CHRISTOPHER Eccleston may have got his big break in the 2005 revival of Doctor Who, but he believes a woman should have got the part instead of him – and that “white males” should step aside in the future.
The actor, 55, said he would have preferred Billie Piper – who played companion Rose Tyler – to be the Ninth Doctor instead of him.
Speaking at Rose City Comic Con in Portland, Oregon, the former star said: “It’s ridiculous we weren’t thinking of a female Doctor at that time. In 2004, in me they picked yet another white skinny male to be the Doctor.
“If somebody had said in 2004 it should have been a woman, there’d have been outrage. But only 14 years later it’s acceptable.
“I think it’s time for white middle-aged males to step aside. And if Billie Piper ever wants to play the Doctor I’ll [be her companion]. Who wouldn’t?
“I think that’s what they should have done, I was saying backstage. Rose should have moved up to become the Doctor… but it was just too early.”

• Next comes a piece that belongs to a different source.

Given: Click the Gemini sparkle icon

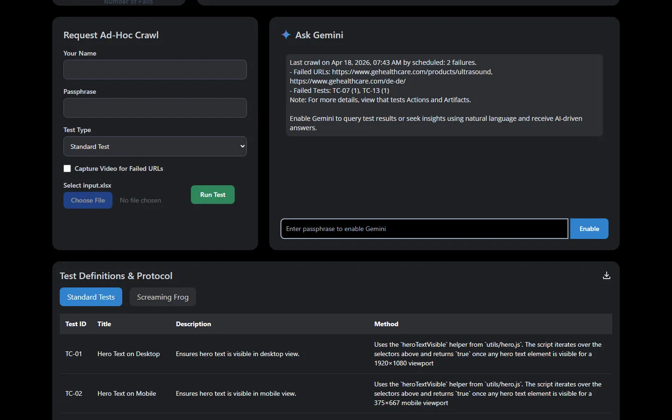Looking at the screenshot, I should click(x=286, y=35).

Eccleston also admitted why he didn’t return in for The Day of the Doctor, the show’s 50th anniversary special that saw David Tennant’s Doctor meet with Matt Smith’s.
He explained that his exit from the show still weighed heavily on him – in particular how a BBC statement allegedly turned the public against him.

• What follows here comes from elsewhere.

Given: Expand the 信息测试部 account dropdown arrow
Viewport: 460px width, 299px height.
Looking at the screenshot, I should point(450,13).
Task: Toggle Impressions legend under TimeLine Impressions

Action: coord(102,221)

It ended with the BBC apologising after Eccleston threatened legal action.
He said: “They approached me [for the 50th anniversary], but the BBC had still not apologised to me.
“I like Steven Moffat a lot. I considered it. But it had enormous emotional impact on me, what happened with Doctor Who.

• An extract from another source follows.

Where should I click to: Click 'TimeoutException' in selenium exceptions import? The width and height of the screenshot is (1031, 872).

“As the series was going out, as the series was being celebrated, I was being vilified in the press in the UK because of the statement that the BBC issued. And it caused quite a depression in me that year.”
Christopher Eccleston recently revealed he battled with anorexia while on the set of Doctor Who.
Writing in his book I Love The Bones Of You, the actor said: “Many times I’ve wanted to reveal that I’m a lifelong anorexic and dysmorphic. I never have.
“I always thought of it as a filthy secret, because I’m Northern, because I’m male and because I’m working-class.
“The illness is still there raging within me as the Doctor. People love the way I look in that series, but I was very ill. The reward for that illness was the part. And therein lies the perpetuation of the whole sorry situation.”